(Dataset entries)
((

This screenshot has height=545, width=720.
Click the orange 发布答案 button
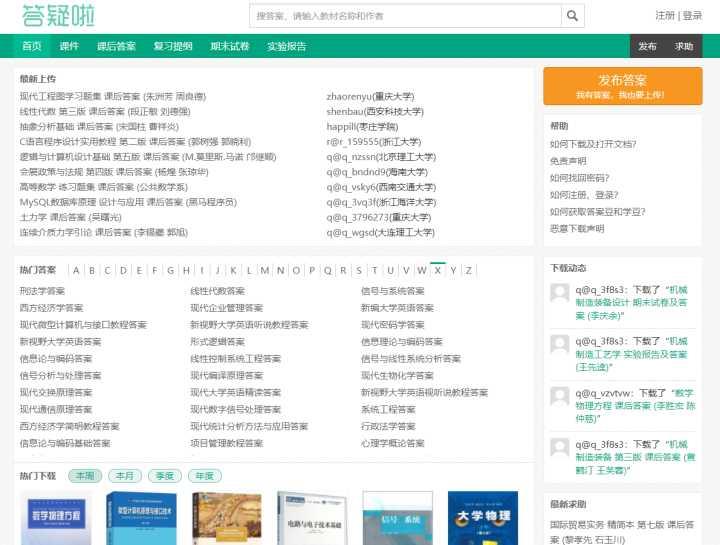[x=623, y=86]
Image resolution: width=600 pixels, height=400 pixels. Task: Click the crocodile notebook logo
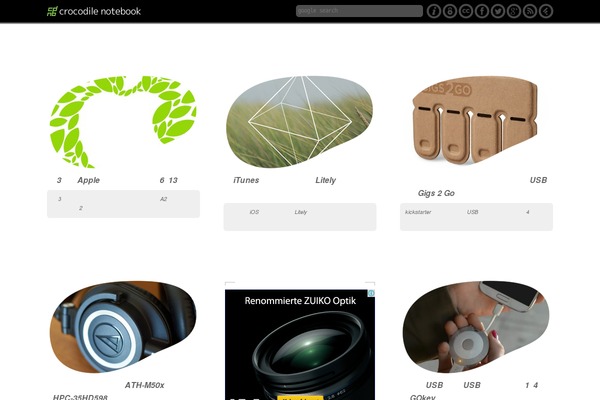(x=94, y=11)
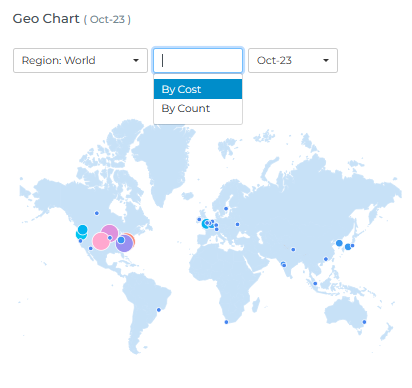This screenshot has width=412, height=388.
Task: Click the blue marker in southeastern Australia
Action: click(x=364, y=322)
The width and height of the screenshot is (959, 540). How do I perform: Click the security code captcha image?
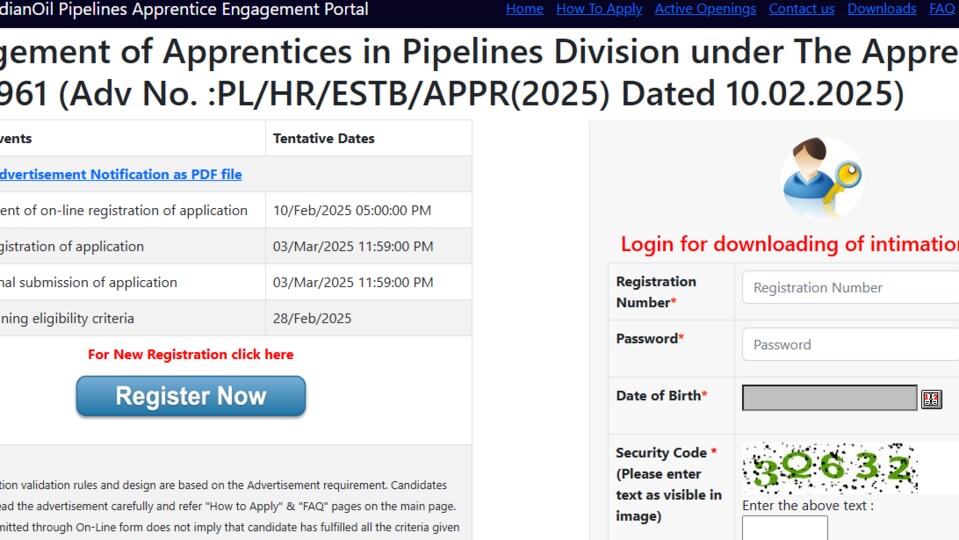830,468
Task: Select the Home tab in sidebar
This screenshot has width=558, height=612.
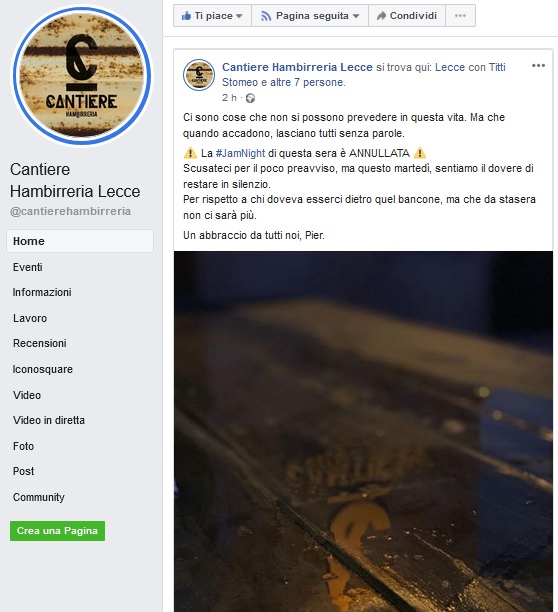Action: (80, 241)
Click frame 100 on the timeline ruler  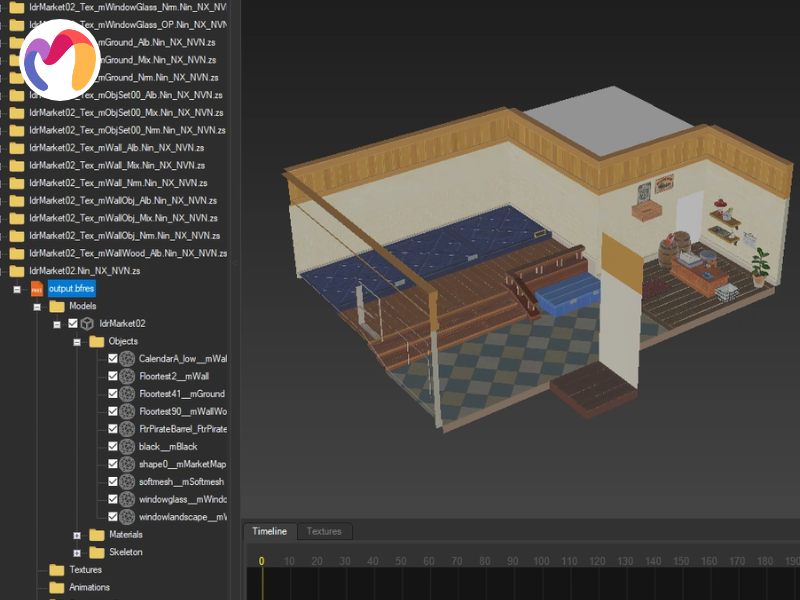(540, 561)
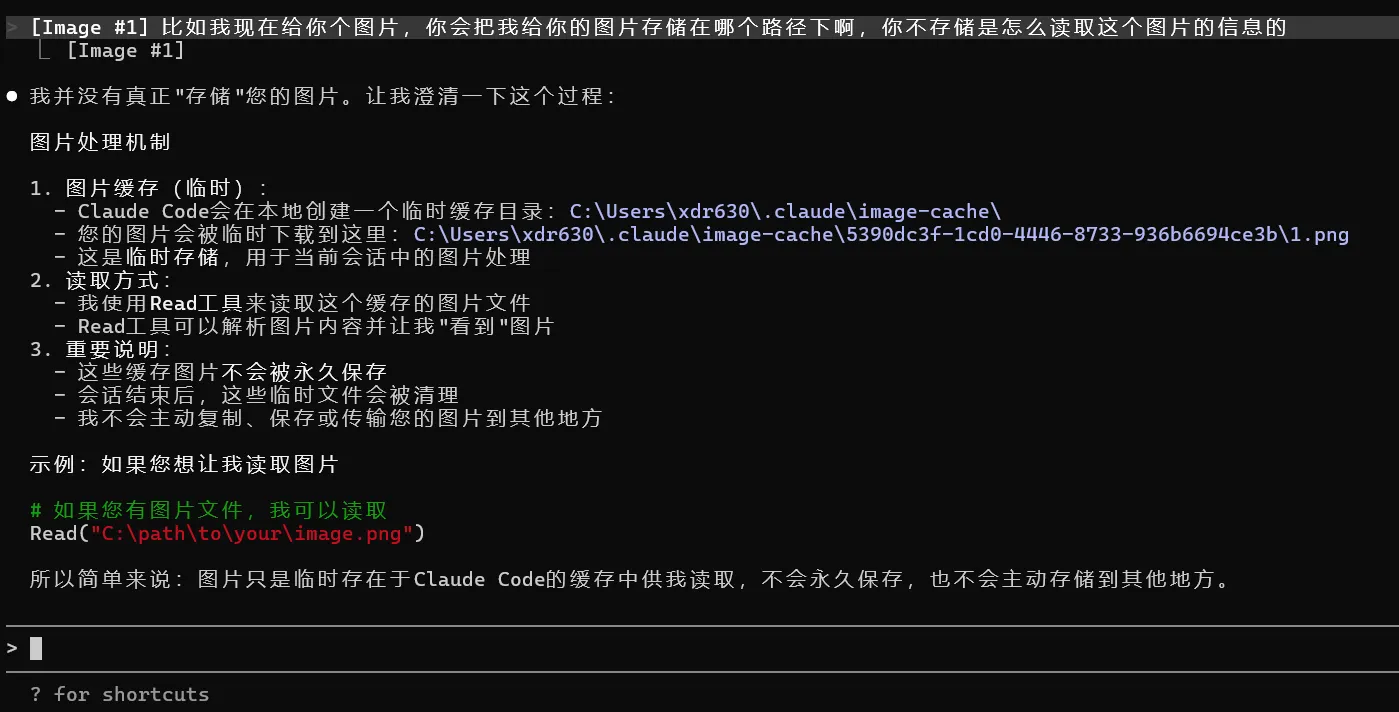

))

TASK REQUIREMENTS: Given the entries above, transcribe exactly the lines from the one holding "Image resolution: width=600" through the one holding "Task: Select the Home tab in sidebar"; pictures do not belong in the transcription.

REPLY:
Image resolution: width=600 pixels, height=400 pixels. Task: Click the crocodile notebook logo
(x=94, y=11)
This screenshot has width=412, height=388.
Task: Click the blue marker in southeastern Australia
Action: click(x=364, y=322)
The width and height of the screenshot is (959, 540). How do I perform: Click the security code captcha image?
830,468
Task: Select the Home tab in sidebar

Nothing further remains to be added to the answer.